Odnośnie wyboru studiów - zastanów się, co chcesz w życiu robić, a potem wybierz jeden z kierunków, który proponujesz. I nie kieruj się tym, że na finanse idą "ludzie średni", jak piszesz. Ty będziesz dobra.
truskawkowa
Użytkownik
Użytkownik
Posty: 5
Rejestracja: 20 mar 2011, o 21:09
Płeć: Kobieta
Lokalizacja: Gliwice
Podziękował: 2 razy

Matematyka a finanse

Post autor: truskawkowa »

Wiem, że chciałabym pracować w finansach. Jednak sama matematyka jest chyba bardziej prestiżowa i mam ją pod nosem. Tylko nie wiem, czy po matmie na polibudzie będę miała takie same możliwości jak po finansach.
szw1710

Matematyka a finanse

Post autor: szw1710 »

Chcesz pracować w finansach, studiuj finanse. Na pewno będą jakieś praktyki zawodowe. Jeśli w przyszłości chcesz być aktuariuszem - idź na matematykę.
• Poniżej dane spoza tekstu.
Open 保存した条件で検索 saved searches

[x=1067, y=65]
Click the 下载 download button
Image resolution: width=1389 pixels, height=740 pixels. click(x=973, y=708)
Z drugiej strony matematyka jako taka stanowi doskonałą podbudowę do wszystkiego i ewentualnie finanse możesz dorobić podyplomowo lub w ramach drugiego kierunku.

Mam koleżankę po Politechnice Śląskiej, po matematyce stosowanej. Mam o jej umiejętnościach jak najlepszą opinię.
ludolfinka
Użytkownik
Użytkownik
Posty: 4
Rejestracja: 4 lip 2011, o 12:28
Płeć: Kobieta
Lokalizacja: Kraków
Pomógł: 1 raz

Matematyka a finanse

Post autor: ludolfinka »

Podobnie, jak poprzednik w dyskusji radzę wybrać się na finanse.
Jest kilka powodów - mimo, iż matematyka jest coraz bardziej dostrzegana przez wszelkie instytucje z obszaru finansów, to żeby ją studiować trzeba ją przede wszystkim lubić samą w sobie, bez względu na specjalność, na kierunku matematyka, jest dużo matematyki.
Po drugie jest coś takiego jak klimat studiów i z pewnością na kierunku finanse panuje bardziej klimat biznesowy, finansowy, niż na matematyce.
A to, że dużo studentów jest na finansach - postaraj się być wśród tej rzeszy ludzi jedną z lepszych, a wtedy na pewno jeszcze w czasie studiów nawiążesz współpracę z firmą z branży finansowej.
Tak czy inaczej, bez względu na wybór, życzę powodzenia i entuazjazmu do realizowania własnych marzeń i zamiarów.
Pozdrawiam
D*
Awatar użytkownika
Przemas O'Black
Użytkownik
Użytkownik
Posty: 744
Rejestracja: 7 lut 2009, o 18:30
Płeć: Mężczyzna
Podziękował: 69 razy
Pomógł: 58 razy

Matematyka a finanse

Post autor: Przemas O'Black »

ludolfinka pisze:postaraj się być wśród tej rzeszy ludzi jedną z lepszych, a wtedy na pewno jeszcze w czasie studiów nawiążesz współpracę z firmą z branży finansowej.
Nie trzeba być jednym z najlepszych studentów - wystarczy nie przespać studiów i we właściwym czasie podejmować wyzwania rekrutacji do różnych sensownych firm.